Introduction: Sheila Schwartz (executive director, The Saul Steinberg Foundation)
Speakers: Mario Tedeschini Lalli (journalist and author of the first research on Steinberg’s Italian years), Cristiana Facchini (historian and editor of the current issue of Quest: “Modernity and the Cities of the Jews”)
Moderator: Alessandro Cassin (Centro Primo Levi)
Mario Tedeschini Lalli is a journalist and scholar of contemporary history. After many years in print journalism as a reporter and an editor, mostly covering foreign affairs, he went digital in 1997. He has been managing editor of Repubblica.it, CNNitalia.it, and Kataweb.it, where he also led a small team experimenting with multimedia narratives, all within the Gruppo Editoriale L’Espresso, of which he is now Deputy Director for Innovation and Development.
He teaches History of Journalism at Università Roma Tre, in Rome, and Digital Journalism at the Istituto per la Formazione al Giornalismo, in Urbino.
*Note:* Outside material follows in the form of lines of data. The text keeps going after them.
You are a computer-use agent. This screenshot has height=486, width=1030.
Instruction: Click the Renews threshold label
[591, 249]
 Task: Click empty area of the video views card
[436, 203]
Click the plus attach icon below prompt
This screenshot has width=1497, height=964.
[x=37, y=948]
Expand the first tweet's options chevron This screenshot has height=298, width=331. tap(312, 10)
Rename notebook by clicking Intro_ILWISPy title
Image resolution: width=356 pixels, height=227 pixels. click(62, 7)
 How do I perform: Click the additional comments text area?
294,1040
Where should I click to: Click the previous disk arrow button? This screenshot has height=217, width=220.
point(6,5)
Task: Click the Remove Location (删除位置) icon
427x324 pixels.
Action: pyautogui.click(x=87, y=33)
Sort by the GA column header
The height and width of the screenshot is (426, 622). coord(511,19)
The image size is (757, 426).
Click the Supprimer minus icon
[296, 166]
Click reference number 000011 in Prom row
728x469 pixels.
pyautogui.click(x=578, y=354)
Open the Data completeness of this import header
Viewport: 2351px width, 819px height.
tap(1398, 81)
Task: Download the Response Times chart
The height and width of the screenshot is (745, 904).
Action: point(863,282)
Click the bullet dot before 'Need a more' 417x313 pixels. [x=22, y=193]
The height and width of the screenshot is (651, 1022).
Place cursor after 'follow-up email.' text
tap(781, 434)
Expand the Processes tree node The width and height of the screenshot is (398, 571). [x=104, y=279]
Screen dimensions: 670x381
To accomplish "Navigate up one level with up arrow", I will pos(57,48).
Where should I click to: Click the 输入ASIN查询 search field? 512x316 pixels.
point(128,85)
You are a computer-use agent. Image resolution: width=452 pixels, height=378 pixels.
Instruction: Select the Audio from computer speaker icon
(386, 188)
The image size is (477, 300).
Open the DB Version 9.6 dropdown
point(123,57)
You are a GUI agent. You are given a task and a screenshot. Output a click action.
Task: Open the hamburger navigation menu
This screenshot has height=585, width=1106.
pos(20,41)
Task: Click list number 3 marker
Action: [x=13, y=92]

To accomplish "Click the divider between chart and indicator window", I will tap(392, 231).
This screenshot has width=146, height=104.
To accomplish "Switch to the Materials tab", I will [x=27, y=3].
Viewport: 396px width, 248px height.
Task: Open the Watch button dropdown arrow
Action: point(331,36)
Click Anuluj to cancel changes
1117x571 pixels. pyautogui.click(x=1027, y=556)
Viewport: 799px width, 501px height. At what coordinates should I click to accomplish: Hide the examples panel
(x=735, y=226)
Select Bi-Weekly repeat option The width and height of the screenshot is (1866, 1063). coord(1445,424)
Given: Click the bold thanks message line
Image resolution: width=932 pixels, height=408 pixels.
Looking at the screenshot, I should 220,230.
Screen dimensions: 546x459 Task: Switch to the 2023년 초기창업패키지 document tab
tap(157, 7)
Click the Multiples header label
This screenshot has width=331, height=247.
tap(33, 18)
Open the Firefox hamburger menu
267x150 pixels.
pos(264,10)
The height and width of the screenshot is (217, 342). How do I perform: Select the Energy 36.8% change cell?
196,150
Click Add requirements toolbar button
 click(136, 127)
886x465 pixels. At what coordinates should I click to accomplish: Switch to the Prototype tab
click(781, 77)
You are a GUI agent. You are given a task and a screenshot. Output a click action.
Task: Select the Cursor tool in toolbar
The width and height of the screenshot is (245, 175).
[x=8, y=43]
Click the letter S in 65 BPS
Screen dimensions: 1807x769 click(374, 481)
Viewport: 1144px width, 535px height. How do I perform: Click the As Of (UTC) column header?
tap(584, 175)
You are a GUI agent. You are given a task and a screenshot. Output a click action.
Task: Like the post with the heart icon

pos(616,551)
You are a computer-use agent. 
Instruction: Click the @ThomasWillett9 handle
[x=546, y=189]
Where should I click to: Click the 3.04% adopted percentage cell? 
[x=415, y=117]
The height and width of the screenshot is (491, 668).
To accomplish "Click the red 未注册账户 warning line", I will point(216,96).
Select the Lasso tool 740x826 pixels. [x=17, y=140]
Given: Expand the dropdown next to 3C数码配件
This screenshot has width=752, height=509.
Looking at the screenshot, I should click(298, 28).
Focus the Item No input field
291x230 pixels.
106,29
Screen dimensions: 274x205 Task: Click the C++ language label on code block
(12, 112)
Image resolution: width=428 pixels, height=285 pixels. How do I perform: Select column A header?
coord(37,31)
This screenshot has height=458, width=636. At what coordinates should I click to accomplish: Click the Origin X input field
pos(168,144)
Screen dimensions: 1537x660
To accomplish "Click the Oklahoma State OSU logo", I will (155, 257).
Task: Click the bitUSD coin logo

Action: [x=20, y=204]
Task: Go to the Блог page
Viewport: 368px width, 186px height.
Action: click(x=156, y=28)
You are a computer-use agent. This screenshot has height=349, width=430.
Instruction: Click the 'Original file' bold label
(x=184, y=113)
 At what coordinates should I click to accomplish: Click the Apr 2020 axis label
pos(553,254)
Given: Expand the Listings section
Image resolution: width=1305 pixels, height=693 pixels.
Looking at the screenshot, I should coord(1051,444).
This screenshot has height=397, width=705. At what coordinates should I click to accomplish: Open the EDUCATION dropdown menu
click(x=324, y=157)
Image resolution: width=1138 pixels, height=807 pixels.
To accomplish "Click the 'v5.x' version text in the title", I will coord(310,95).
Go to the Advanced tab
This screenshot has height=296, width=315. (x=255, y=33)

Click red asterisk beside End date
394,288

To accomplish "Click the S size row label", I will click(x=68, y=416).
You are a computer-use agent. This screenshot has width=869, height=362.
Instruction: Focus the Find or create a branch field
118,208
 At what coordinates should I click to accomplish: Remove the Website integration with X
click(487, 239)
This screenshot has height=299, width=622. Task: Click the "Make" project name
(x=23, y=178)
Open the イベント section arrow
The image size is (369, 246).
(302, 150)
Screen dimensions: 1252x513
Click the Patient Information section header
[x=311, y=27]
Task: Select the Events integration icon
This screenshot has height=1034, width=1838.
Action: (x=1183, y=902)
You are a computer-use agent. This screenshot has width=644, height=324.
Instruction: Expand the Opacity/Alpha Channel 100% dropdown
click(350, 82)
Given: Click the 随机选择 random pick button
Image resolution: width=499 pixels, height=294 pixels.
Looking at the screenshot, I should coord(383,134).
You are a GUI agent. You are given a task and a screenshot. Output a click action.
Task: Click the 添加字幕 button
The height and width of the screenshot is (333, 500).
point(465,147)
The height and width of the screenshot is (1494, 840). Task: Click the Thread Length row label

His scholarly publications include essays on the history of the Middle East, Italy, and the media. He is presently working on a lengthy essay about Saul Steinberg’s service with the OSS during World War II.
Reception to follow
Read Mario Tedeschini Lalli’s article in Quest
The aesthetic persona of Saul Steinberg (1914-1999), who became one of America’s most beloved artists, began to take shape in Milan during the 1930s. Steinberg arrived there in 1933 to study architecture, having left his native Romania and its virulent anti-Semitism. In 1936, while still an architecture student, he started contributing gag cartoons to popular Italian humor newspapers and soon became renowned for his clever visual wit. These first years in Italy, which he would later remember as a “paradise,” turned rapidly into “hell” in 1938, with the institution of racial laws that deprived him of income, a profession, and a legal residence. Forced to live as an unwanted “foreign Jew” and unable to obtain the visas necessary to leave Italy, by late 1940 he was under threat of imminent arrest; a few months later, he spent several weeks in an internment camp before finally managing to flee the country. This crucial period in Steinberg’s biography has until now remained largely unknown because of Steinberg’s own reluctance to discuss it. The present essay, building on an earlier study by the same author and using several unpublished archival sources, sheds light on these fraught years, while also examining Steinberg’s sometimes contradictory attitudes to political events as well as art. The essay is illustrated by photographs, documents, and Steinberg’s drawings, many of them from a journal he kept during his last nine months in Italy.